Mais à la différence des nécessités nées avec la crise sanitaire, le besoin devrait durer plus longtemps. Le monde sort les fusils de toutes parts, et singulièrement en Europe. Le rapport de l’Institut international de recherche sur la paix de Stockholm, publié dimanche 23 avril, fait état d’un nouveau record sur le front des armes.

Les gouvernements de la planète, qui s’inquiètent pour la préservation du climat et de la biodiversité, n’ont de cesse de s’approvisionner en armes. Les dépenses en 2022 ont atteint le montant inédit de 2 240 milliards de dollars (2 040 milliards d’euros), soit 2,2 % du produit intérieur brut (PIB) mondial. Si les Etats-Unis sont, de très loin, les premiers en termes de dépenses (39 % du total), ils précèdent une cohorte d’ambitieux gradés comme la Chine (13 %), la Russie (3,9 %), l’Inde et l’Arabie saoudite.

Toutefois, les plus grosses progressions viennent de la vieille Europe. Depuis l’annexion unilatérale de la Crimée par la Russie, en 2014, l’est du continent se réarme à grande vitesse.

Certes, les gros dépensiers restent toujours, dans l’ordre, le Royaume-Uni, l’Allemagne et la France, mais, si l’on regarde les frais engagés proportionnellement à leur richesse, mesurée par le PIB, la Grèce consacre 3,76 % de son PIB à la défense, la Pologne 2,42 % et les pays baltes, la Croatie ou la Slovaquie sont tous au-delà de la recommandation de l’OTAN de 2 %. A titre de comparaison, la France est à 1,9 % et l’Allemagne à 1,4 %.

Contrat avec Lockheed Martin

Le pays le plus allant dans ce domaine est la Pologne. Depuis que la guerre est à ses frontières, elle multiplie les contrats. Selon le Financial Times, les dépenses devraient s’élever à 4 % de son PIB en 2023. Elle a ainsi conclu un contrat de 10 milliards de dollars pour acheter 500 lance-roquettes Himars à l’américain Lockheed Martin. Elle disposera alors sur son territoire de plus d’exemplaires de ces engins qu’il n’en existe sur le sol américain.

Comme Thierry Breton, le gouvernement polonais voit le verre à moitié plein de dépenses qui contribueront à développer une puissante industrie militaire sur son sol, avec emplois et retombées économiques à la clé.
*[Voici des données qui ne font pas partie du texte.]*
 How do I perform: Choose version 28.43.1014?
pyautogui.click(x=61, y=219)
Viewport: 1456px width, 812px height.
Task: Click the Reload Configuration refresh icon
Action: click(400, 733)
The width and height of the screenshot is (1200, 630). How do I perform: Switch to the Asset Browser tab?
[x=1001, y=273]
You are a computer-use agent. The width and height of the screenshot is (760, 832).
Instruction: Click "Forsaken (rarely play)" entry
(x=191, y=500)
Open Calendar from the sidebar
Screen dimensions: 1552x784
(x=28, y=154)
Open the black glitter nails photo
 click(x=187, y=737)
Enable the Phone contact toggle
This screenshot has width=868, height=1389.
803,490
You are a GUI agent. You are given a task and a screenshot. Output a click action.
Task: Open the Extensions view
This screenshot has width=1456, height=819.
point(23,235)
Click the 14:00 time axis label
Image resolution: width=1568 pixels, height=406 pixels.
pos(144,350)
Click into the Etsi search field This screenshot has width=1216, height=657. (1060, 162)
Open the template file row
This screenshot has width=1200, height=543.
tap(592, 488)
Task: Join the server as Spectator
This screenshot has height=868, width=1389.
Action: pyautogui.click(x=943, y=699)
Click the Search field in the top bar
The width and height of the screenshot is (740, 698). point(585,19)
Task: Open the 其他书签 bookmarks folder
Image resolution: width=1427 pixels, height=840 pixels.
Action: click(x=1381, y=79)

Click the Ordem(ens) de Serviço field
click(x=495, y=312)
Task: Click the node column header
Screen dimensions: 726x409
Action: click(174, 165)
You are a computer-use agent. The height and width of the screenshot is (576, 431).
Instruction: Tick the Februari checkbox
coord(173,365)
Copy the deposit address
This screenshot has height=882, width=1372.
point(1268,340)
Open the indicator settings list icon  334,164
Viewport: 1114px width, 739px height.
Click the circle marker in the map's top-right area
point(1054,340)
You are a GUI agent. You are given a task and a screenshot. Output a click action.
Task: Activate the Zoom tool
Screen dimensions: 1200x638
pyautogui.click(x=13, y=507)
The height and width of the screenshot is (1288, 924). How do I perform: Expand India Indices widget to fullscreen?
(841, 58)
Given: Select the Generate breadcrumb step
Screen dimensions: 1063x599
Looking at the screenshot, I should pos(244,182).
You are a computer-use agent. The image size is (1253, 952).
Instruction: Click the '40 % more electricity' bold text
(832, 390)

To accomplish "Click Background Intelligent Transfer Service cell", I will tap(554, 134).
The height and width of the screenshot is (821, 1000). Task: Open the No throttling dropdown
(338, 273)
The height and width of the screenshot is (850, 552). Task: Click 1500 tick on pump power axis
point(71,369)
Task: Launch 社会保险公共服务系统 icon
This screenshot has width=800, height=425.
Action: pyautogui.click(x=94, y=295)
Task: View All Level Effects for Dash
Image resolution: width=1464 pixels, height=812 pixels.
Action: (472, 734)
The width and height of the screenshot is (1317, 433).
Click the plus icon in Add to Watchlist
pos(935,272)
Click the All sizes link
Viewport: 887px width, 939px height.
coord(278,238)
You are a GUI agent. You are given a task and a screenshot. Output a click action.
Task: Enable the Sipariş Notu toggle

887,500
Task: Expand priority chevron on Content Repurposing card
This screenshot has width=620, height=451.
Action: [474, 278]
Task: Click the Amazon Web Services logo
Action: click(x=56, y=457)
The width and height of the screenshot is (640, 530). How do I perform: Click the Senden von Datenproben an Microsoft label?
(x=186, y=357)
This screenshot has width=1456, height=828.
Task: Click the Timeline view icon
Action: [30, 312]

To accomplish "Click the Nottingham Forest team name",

Mais le verre à moitié vide est que cet argent manquera pour d’autres priorités, comme la transition écologique, la santé ou l’éducation. Les pays européens, et notamment les plus pauvres, glissent dans l’économie de guerre. C’est peut-être nécessaire, mais il est bien difficile d’y voir un progrès pour l’humanité.